= James France (historian) =

British-Danish art historian (1930–2020)

James France (* 1930 in Brussels – 31 August 2020) was a British-Danish businessman and historian of art and monasticism.

== Business career ==
James France's father was an English producer of design furniture, Charles William Fearnley France (1897–1972); his mother was Renée Mauricette France (1898–1981). The family moved to Denmark in 1936. James studied at Oxford University, graduating with a Master of Arts degree. He entered the family business (for which, among others, Finn Juhl had designed products) in 1957. The firm was sold in 1966, at which point France started a chain of toy stores. He wrote a book about his father's firm, France & Søn, in 2016.
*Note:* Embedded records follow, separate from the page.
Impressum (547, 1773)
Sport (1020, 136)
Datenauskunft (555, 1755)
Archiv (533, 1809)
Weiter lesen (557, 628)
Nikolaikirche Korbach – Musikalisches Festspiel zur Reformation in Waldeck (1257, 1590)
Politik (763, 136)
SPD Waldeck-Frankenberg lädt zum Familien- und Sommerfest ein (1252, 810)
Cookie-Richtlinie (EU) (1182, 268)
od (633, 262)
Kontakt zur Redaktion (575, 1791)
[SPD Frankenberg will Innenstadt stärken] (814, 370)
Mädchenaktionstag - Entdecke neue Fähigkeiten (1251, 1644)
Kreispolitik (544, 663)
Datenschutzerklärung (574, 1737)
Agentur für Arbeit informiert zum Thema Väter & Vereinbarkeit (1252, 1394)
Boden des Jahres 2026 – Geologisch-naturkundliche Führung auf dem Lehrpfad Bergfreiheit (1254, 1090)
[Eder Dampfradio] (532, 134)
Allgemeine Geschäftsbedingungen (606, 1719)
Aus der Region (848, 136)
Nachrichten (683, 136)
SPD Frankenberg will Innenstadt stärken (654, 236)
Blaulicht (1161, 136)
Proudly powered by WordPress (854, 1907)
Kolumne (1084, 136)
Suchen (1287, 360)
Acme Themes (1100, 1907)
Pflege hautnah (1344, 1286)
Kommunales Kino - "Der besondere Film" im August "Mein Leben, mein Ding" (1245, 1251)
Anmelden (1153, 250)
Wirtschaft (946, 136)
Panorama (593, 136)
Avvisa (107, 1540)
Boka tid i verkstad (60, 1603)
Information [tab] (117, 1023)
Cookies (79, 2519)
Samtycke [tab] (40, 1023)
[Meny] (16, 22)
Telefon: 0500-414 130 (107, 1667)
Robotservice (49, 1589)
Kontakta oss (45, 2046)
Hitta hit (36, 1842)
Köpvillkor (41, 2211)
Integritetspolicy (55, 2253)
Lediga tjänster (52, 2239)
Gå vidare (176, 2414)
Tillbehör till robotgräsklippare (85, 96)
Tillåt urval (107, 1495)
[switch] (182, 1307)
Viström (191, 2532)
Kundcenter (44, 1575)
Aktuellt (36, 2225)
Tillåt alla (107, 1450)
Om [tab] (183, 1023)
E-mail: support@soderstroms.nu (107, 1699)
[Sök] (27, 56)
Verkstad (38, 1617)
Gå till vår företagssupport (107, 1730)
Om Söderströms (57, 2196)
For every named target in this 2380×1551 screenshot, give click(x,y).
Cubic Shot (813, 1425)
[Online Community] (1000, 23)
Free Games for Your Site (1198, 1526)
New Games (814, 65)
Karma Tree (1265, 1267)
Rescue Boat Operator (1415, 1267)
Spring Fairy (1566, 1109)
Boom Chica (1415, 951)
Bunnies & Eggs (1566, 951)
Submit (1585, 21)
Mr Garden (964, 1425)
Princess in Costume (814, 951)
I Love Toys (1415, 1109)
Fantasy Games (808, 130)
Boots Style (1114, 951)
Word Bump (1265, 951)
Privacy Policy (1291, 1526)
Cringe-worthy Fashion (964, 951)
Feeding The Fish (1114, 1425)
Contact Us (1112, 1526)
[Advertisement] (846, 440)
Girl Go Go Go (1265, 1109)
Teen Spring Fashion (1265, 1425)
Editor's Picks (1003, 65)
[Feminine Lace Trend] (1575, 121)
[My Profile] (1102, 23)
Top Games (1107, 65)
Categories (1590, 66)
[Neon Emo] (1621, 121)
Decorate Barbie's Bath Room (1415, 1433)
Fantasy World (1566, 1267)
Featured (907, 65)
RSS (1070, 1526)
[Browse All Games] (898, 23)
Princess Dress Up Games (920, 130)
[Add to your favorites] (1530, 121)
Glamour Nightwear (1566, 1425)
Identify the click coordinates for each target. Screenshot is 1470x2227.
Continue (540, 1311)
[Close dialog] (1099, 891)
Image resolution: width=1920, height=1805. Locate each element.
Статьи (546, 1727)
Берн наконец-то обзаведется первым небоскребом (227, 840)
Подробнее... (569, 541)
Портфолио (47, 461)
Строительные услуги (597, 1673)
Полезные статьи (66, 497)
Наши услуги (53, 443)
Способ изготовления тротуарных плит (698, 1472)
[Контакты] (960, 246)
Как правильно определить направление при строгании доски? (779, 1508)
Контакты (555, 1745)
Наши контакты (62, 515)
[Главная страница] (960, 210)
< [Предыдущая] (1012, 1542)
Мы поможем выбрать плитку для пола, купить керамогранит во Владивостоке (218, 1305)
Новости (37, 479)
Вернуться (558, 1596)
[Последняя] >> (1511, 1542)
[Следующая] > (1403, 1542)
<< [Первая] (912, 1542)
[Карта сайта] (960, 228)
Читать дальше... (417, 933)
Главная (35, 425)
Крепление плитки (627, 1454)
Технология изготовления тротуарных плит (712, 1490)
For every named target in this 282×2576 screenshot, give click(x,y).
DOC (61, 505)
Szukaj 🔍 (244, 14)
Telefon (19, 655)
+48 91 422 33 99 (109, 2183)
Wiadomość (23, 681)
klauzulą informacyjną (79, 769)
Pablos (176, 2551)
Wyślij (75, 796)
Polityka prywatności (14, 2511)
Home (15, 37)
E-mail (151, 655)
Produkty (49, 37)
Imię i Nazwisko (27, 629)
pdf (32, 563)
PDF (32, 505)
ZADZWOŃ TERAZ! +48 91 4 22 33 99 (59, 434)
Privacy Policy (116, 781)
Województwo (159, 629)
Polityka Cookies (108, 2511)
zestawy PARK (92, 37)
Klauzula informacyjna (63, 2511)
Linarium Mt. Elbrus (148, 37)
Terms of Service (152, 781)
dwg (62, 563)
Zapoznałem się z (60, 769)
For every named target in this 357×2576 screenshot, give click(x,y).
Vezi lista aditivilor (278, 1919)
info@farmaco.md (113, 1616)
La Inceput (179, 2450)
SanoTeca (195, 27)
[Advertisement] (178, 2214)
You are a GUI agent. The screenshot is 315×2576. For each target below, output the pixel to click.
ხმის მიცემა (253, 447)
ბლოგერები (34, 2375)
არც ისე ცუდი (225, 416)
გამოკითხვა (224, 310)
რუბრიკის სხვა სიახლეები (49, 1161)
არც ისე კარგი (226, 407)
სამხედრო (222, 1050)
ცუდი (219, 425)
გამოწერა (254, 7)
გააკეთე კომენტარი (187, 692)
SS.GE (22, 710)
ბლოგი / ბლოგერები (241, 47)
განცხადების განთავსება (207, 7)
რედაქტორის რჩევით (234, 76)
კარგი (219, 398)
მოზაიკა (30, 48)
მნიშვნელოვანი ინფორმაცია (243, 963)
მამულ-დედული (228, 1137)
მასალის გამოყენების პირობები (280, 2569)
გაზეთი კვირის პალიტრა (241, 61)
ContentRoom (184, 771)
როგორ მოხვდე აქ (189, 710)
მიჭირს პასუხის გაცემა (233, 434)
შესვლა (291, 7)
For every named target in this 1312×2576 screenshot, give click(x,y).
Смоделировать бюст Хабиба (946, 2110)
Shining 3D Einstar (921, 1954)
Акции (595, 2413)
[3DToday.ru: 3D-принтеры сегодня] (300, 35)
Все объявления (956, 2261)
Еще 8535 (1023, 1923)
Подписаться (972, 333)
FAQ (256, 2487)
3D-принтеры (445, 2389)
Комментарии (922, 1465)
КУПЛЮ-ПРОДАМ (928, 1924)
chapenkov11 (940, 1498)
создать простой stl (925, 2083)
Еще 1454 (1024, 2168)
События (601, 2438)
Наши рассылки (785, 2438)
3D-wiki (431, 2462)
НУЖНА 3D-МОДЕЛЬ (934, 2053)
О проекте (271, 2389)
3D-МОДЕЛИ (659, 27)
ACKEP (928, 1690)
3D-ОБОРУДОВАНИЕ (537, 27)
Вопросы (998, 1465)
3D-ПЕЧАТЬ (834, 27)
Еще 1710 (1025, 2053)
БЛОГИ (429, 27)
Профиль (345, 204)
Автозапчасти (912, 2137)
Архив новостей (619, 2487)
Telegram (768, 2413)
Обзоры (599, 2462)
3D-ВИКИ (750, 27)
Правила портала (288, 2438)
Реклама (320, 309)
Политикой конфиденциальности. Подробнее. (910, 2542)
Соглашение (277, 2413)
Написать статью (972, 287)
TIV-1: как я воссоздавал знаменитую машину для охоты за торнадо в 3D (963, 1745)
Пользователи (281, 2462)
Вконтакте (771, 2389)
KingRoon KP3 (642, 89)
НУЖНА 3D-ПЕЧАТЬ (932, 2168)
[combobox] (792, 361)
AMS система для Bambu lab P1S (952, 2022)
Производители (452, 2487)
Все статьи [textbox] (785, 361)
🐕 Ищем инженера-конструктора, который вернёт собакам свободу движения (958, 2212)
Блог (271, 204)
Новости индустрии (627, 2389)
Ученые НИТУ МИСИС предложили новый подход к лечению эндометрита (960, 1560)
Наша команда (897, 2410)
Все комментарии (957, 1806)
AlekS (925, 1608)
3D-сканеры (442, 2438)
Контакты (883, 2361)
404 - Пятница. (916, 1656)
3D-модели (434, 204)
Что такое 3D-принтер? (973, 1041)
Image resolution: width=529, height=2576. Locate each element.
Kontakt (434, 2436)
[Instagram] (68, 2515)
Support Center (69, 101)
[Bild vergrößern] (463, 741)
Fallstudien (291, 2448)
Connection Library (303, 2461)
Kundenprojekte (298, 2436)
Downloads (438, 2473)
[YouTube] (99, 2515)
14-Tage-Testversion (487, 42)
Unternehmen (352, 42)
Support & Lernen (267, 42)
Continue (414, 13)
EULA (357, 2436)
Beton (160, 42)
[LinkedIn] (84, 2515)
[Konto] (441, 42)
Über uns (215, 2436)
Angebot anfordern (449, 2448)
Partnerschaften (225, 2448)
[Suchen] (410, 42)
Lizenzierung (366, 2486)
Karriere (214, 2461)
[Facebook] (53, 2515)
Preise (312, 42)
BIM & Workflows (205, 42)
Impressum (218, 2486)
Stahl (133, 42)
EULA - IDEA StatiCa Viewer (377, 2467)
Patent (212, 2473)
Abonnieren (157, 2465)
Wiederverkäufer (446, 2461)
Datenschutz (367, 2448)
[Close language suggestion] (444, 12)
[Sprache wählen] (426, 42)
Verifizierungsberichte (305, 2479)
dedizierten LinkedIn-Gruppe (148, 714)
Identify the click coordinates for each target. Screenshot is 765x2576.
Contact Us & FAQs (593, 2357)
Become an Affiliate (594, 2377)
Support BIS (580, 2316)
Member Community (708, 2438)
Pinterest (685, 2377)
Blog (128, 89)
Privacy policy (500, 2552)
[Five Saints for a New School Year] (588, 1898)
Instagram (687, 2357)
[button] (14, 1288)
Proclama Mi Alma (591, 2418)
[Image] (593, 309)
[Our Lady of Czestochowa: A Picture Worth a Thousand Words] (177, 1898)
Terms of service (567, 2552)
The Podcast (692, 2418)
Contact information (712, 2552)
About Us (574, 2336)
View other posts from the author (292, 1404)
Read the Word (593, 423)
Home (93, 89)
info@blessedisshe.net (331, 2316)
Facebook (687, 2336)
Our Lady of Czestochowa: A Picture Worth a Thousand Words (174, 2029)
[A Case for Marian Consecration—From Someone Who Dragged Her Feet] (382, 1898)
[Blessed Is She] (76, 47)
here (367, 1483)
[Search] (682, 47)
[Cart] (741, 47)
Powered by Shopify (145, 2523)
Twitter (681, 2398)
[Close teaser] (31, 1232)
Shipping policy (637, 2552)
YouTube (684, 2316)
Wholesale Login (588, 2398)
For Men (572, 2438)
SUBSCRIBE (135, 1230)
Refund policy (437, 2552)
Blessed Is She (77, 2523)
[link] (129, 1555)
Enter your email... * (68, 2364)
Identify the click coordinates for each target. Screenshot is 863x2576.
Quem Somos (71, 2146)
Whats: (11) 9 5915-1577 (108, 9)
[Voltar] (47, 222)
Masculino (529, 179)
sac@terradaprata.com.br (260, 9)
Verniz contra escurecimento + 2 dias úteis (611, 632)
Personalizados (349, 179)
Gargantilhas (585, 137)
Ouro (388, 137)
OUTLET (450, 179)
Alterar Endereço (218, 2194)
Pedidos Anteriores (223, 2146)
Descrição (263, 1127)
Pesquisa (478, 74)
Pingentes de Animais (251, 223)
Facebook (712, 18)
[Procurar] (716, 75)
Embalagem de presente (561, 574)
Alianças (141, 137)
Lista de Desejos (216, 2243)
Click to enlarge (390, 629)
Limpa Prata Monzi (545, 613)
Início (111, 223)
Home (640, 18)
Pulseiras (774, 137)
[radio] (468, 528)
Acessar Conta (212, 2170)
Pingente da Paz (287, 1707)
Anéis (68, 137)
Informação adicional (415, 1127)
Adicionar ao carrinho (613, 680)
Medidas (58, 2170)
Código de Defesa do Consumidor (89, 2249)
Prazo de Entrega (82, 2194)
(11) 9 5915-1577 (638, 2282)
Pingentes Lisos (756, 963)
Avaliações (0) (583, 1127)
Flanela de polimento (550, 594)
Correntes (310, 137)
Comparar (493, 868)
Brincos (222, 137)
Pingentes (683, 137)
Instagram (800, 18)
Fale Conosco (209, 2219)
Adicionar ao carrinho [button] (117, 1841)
== Historian of the Cistercian Order ==
France returned to scholarship after retiring; his interest in the Cistercian Order had begun at Oxford. He wrote books on the Cistercians in Scandinavia (1992) and monks of the same order in medieval art (1998). He received a doctorate in 2002 from the University of Roskilde, having written a dissertation on The Medieval iconography of St Bernard of Clairvaux c. 1135 - c. 1530. It was published in 2007 as Medieval images of Saint Bernard of Clairvaux. 2012 saw the publication of a book on Cistercian lay brothers. France was made a Fellow of the Society of Antiquaries of London in 1998.

== Publications ==

- The Cistercians in Scandinavia. Cistercian Publications, Kalamazoo, Mich. 1992. (577 pp.) (Cistercian Studies Series 131)
- The Cistercians in Medieval Art. Sutton, London 1998. (278 pp.)
- Medieval Images of Saint Bernard of Clairvaux. Cistercian Publications, Kalamazoo, Mich. 2007. (435 pp.)
- Separate but Equal. Cistercian Lay Brothers, 1120–1350. Liturgical Press, Collegeville, Minn. 2012. (372 pp.)
- France & Søn – British Pioneer of Danish Furniture. Forlaget Vita, Oslo 2016.